本文抜粋:
§ §
ジャンル・エリア : 展示 | 工芸品 | 愛知 | 文化 2023年09月14日
白雲と呼ばれる軽量の陶器で作られたセトノベルティ(陶磁器製の置物や装飾品)の発展に迫る企画展が、瀬戸市蔵所町の瀬戸蔵ミュージアムで開かれている。12月27日まで。
白雲陶器は、1933年、国の陶磁器試験所で開発された。ドロマイト(和名・白雲石)という石をまぜた粘土で作られた素地を指す。白くて軽く、発色がいいことから、昭和期に海外で高い人気を誇ったセトノベルティの原料として使われた。しかし、太平洋戦争の勃発で輸出拡大の動きは頓挫した。
§ §
提供データ:
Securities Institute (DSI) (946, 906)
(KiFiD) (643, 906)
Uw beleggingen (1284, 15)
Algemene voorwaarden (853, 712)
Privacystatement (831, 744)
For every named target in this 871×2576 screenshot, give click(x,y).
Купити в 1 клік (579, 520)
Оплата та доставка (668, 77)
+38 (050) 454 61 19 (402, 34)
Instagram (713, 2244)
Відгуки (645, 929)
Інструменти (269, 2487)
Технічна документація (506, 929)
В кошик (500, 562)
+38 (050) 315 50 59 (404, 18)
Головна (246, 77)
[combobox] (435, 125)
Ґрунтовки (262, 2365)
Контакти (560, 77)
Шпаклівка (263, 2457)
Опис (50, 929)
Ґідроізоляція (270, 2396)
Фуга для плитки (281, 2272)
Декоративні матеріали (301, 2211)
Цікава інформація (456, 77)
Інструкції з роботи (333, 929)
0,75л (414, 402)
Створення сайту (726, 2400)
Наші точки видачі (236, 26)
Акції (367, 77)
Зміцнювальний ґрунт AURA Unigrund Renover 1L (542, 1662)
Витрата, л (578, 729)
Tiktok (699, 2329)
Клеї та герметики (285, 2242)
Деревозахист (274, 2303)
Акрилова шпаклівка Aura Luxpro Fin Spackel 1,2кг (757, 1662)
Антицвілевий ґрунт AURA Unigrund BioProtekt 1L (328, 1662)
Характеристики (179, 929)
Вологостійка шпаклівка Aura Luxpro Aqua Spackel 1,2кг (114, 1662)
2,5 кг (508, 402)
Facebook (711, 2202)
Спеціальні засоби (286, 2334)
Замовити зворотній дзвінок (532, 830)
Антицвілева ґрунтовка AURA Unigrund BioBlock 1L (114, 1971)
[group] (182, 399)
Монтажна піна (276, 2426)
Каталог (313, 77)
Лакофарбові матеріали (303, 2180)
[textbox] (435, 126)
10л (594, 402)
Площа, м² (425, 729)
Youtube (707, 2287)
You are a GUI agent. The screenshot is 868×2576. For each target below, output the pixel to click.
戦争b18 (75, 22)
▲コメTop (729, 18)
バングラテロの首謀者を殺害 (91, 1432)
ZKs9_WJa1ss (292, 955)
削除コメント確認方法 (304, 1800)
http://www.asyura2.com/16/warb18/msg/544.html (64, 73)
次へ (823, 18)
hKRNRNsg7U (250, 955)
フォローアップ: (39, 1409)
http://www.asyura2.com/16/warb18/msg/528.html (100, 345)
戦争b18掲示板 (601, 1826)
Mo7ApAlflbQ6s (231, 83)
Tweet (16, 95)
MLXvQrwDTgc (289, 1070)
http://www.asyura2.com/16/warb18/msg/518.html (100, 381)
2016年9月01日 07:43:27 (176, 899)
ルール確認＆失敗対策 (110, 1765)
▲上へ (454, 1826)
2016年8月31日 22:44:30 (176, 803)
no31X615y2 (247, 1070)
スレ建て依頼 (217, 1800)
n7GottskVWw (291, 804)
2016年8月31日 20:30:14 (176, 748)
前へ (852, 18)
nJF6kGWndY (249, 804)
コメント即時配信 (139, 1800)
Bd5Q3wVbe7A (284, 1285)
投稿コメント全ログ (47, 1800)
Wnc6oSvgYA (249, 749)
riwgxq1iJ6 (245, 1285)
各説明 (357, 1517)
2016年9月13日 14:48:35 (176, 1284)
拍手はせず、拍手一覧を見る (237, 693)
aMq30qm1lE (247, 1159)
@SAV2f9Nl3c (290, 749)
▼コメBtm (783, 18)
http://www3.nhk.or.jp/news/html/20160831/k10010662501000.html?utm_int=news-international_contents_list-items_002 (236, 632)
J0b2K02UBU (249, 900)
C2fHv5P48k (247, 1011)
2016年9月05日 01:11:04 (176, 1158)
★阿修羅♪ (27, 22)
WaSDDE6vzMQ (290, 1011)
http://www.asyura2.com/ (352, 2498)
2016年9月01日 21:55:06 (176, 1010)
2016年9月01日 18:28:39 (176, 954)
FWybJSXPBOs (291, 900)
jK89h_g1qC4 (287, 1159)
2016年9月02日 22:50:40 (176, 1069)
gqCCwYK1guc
§ §
取り組む課題:
a. 本文の内容に基づいて、次の問いにそれぞれ答えよ。
(i) 企画展はどこで開かれているか。
(ii) 白雲陶器は何年に、どこで開発されたか。
(iii) ドロマイトの和名は何か。
b. 本文の「ジャンル・エリア : 展示」から「で輸出拡大の動きは頓挫した。」までを、「企画展」を「特別展」に変えて書き直せ。
c. 本文の内容を2文で要約せよ。
このデータは本文とは関係がない。

解答全文:
a.
(i) 瀬戸市蔵所町の瀬戸蔵ミュージアム
(ii) 1933年、国の陶磁器試験所
(iii) 白雲石

b.
ジャンル・エリア : 展示 | 工芸品 | 愛知 | 文化 2023年09月14日
白雲と呼ばれる軽量の陶器で作られたセトノベルティ(陶磁器製の置物や装飾品)の発展に迫る特別展が、瀬戸市蔵所町の瀬戸蔵ミュージアムで開かれている。12月27日まで。
白雲陶器は、1933年、国の陶磁器試験所で開発された。ドロマイト(和名・白雲石)という石をまぜた粘土で作られた素地を指す。白くて軽く、発色がいいことから、昭和期に海外で高い人気を誇ったセトノベルティの原料として使われた。しかし、太平洋戦争の勃発で輸出拡大の動きは頓挫した。

c. 瀬戸市の瀬戸蔵ミュージアムで、白雲と呼ばれる軽量の陶器で作られたセトノベルティの発展に迫る企画展が12月27日まで開かれている。白雲陶器は1933年に国の陶磁器試験所で開発された、ドロマイトをまぜた粘土による白く軽く発色のいい素地で、昭和期に海外で人気を誇ったセトノベルティの原料となったが、太平洋戦争の勃発で輸出拡大の動きは頓挫した。